You have forced the Grand Trunk to control the Grand Trunk Pacific, and handling the cash from day to day, it can pay the interest upon the Grand Trunk guarantee, and leave the government guarantee in default.
I know my hon. friend's capacity in railway affairs, and he must know that under section 114 of the Railway Act the first bondholders become co-ad the company's shareholders, for the purpose of electing directors, and as we have three-fourths of the bonds, what becomes of the other one-fourth ?
I doubt very much whether the hon. gentleman has ever seen a case where the first mortgage bondholders were precluded from their remedy, and the second mortgage bondholders were allowed to go on and get a receiver.
Supposing the Grand Trunk Pacific under the dictation of the Grand Trunk Railway used the cash receipts they have in hand to pay the CQupons that the Grand Trunk Company guarantee; there is nothing here to prevent that. The result would be that there would be three years' default on the bonds guaranteed by the government and the government will have to pay the interest and capitalize it.
Before the hon. gentleman (Mr. Barker) sits down, probably he will answer a question I will put to him. Assuming that all the prognostications that have been made should turn out to be correct, and this road prove to be an absolute failure from beginning to end; in what worse position would we be, than if the views of our friends on the other side prevailed and we were to build the road as a government undertaking.

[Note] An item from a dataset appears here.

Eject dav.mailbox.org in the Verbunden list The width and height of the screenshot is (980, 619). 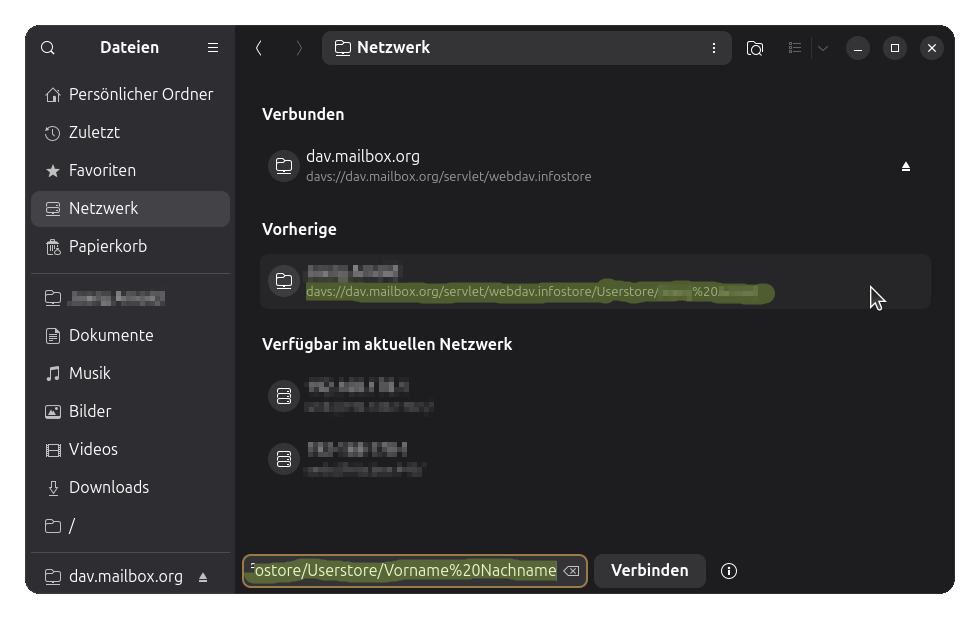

I will answer the hon. gentleman. In a matter of this kind, we have to look at the possibilities both in the case of success and in the case of failure. We all hope that this enterprise will be a success. If it is a success, and if the views expressed from this side of the House should be given effect to, then we would have a road which would be a magnificent asset for the country, and we would be a great deal better off than we will be under this contract. If on the other hand, there is a failure, then we will be practically as badly off as we would be if we were to build the road ourselves. Let me point out that the Minister of Justice has given a very effective answer to the remarks made by the Minister of Customs this afternoon. The Minister of Justice says that the prairie section is so valuable an asset that it will more than offset any disadvantage in building the mountain section, and therefore the proposition as a whole will be a good one for this country to undertake.